To do:
Return every line below exactly as written.

Stored items
▬▬▬

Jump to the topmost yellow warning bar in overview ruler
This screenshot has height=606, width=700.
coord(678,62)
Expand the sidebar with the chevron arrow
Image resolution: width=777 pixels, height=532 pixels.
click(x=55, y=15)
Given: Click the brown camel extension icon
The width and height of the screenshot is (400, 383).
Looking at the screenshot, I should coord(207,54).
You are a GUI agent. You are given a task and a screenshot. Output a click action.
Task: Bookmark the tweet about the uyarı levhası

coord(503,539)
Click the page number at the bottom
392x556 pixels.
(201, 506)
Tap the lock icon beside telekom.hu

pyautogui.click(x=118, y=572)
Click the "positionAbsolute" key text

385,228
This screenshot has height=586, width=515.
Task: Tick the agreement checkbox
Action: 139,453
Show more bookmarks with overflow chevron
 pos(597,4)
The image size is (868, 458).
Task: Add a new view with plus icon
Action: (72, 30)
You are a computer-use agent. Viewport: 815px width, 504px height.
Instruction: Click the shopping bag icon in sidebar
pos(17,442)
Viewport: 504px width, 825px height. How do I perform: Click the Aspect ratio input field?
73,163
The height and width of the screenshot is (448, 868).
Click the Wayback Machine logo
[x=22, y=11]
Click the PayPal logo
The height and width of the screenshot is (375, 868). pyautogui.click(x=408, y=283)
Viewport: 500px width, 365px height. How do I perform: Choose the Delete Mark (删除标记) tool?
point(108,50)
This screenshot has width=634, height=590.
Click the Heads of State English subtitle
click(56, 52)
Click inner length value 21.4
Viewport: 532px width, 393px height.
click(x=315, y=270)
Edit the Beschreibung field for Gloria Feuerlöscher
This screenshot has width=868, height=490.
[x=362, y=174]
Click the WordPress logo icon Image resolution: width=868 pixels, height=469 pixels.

▬▬▬

Final answer:
Jump to the topmost yellow warning bar in overview ruler
This screenshot has height=606, width=700.
coord(678,62)
Expand the sidebar with the chevron arrow
Image resolution: width=777 pixels, height=532 pixels.
click(x=55, y=15)
Given: Click the brown camel extension icon
The width and height of the screenshot is (400, 383).
Looking at the screenshot, I should coord(207,54).
You are a GUI agent. You are given a task and a screenshot. Output a click action.
Task: Bookmark the tweet about the uyarı levhası

coord(503,539)
Click the page number at the bottom
392x556 pixels.
(201, 506)
Tap the lock icon beside telekom.hu

pyautogui.click(x=118, y=572)
Click the "positionAbsolute" key text

385,228
This screenshot has height=586, width=515.
Task: Tick the agreement checkbox
Action: 139,453
Show more bookmarks with overflow chevron
 pos(597,4)
The image size is (868, 458).
Task: Add a new view with plus icon
Action: (72, 30)
You are a computer-use agent. Viewport: 815px width, 504px height.
Instruction: Click the shopping bag icon in sidebar
pos(17,442)
Viewport: 504px width, 825px height. How do I perform: Click the Aspect ratio input field?
73,163
The height and width of the screenshot is (448, 868).
Click the Wayback Machine logo
[x=22, y=11]
Click the PayPal logo
The height and width of the screenshot is (375, 868). pyautogui.click(x=408, y=283)
Viewport: 500px width, 365px height. How do I perform: Choose the Delete Mark (删除标记) tool?
point(108,50)
This screenshot has width=634, height=590.
Click the Heads of State English subtitle
click(56, 52)
Click inner length value 21.4
Viewport: 532px width, 393px height.
click(x=315, y=270)
Edit the Beschreibung field for Gloria Feuerlöscher
This screenshot has width=868, height=490.
[x=362, y=174]
Click the WordPress logo icon Image resolution: width=868 pixels, height=469 pixels.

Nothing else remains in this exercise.